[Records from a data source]

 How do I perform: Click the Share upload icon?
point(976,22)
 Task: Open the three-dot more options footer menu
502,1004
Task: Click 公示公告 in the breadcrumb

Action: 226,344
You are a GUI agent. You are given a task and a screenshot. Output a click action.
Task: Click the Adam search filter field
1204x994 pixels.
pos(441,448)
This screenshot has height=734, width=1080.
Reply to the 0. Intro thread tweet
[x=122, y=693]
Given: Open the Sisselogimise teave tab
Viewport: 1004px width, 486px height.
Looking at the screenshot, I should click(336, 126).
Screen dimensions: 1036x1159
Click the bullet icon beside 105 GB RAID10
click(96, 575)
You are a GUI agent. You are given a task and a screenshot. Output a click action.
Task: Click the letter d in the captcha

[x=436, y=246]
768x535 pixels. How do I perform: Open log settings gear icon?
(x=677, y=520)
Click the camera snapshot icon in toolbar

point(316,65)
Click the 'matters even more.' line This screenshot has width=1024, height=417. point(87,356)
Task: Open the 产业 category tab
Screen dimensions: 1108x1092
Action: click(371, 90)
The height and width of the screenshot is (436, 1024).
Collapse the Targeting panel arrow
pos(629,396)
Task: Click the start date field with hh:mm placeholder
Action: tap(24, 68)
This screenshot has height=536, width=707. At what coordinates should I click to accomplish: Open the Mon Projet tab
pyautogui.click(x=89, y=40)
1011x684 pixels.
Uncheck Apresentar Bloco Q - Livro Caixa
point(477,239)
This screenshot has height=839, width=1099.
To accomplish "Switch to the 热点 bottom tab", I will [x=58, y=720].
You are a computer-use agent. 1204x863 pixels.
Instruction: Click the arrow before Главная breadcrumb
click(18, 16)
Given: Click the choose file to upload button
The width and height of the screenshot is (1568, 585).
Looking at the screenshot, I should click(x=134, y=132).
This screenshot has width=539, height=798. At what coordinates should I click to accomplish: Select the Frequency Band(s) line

Work request
Every entry above needs to be duplicated exactly.

Written response
 How do I perform: Click the Share upload icon?
point(976,22)
 Task: Open the three-dot more options footer menu
502,1004
Task: Click 公示公告 in the breadcrumb

Action: 226,344
You are a GUI agent. You are given a task and a screenshot. Output a click action.
Task: Click the Adam search filter field
1204x994 pixels.
pos(441,448)
This screenshot has height=734, width=1080.
Reply to the 0. Intro thread tweet
[x=122, y=693]
Given: Open the Sisselogimise teave tab
Viewport: 1004px width, 486px height.
Looking at the screenshot, I should click(336, 126).
Screen dimensions: 1036x1159
Click the bullet icon beside 105 GB RAID10
click(96, 575)
You are a GUI agent. You are given a task and a screenshot. Output a click action.
Task: Click the letter d in the captcha

[x=436, y=246]
768x535 pixels. How do I perform: Open log settings gear icon?
(x=677, y=520)
Click the camera snapshot icon in toolbar

point(316,65)
Click the 'matters even more.' line This screenshot has width=1024, height=417. point(87,356)
Task: Open the 产业 category tab
Screen dimensions: 1108x1092
Action: click(371, 90)
The height and width of the screenshot is (436, 1024).
Collapse the Targeting panel arrow
pos(629,396)
Task: Click the start date field with hh:mm placeholder
Action: tap(24, 68)
This screenshot has height=536, width=707. At what coordinates should I click to accomplish: Open the Mon Projet tab
pyautogui.click(x=89, y=40)
1011x684 pixels.
Uncheck Apresentar Bloco Q - Livro Caixa
point(477,239)
This screenshot has height=839, width=1099.
To accomplish "Switch to the 热点 bottom tab", I will [x=58, y=720].
You are a computer-use agent. 1204x863 pixels.
Instruction: Click the arrow before Главная breadcrumb
click(18, 16)
Given: Click the choose file to upload button
The width and height of the screenshot is (1568, 585).
Looking at the screenshot, I should click(x=134, y=132).
This screenshot has width=539, height=798. At what coordinates should I click to accomplish: Select the Frequency Band(s) line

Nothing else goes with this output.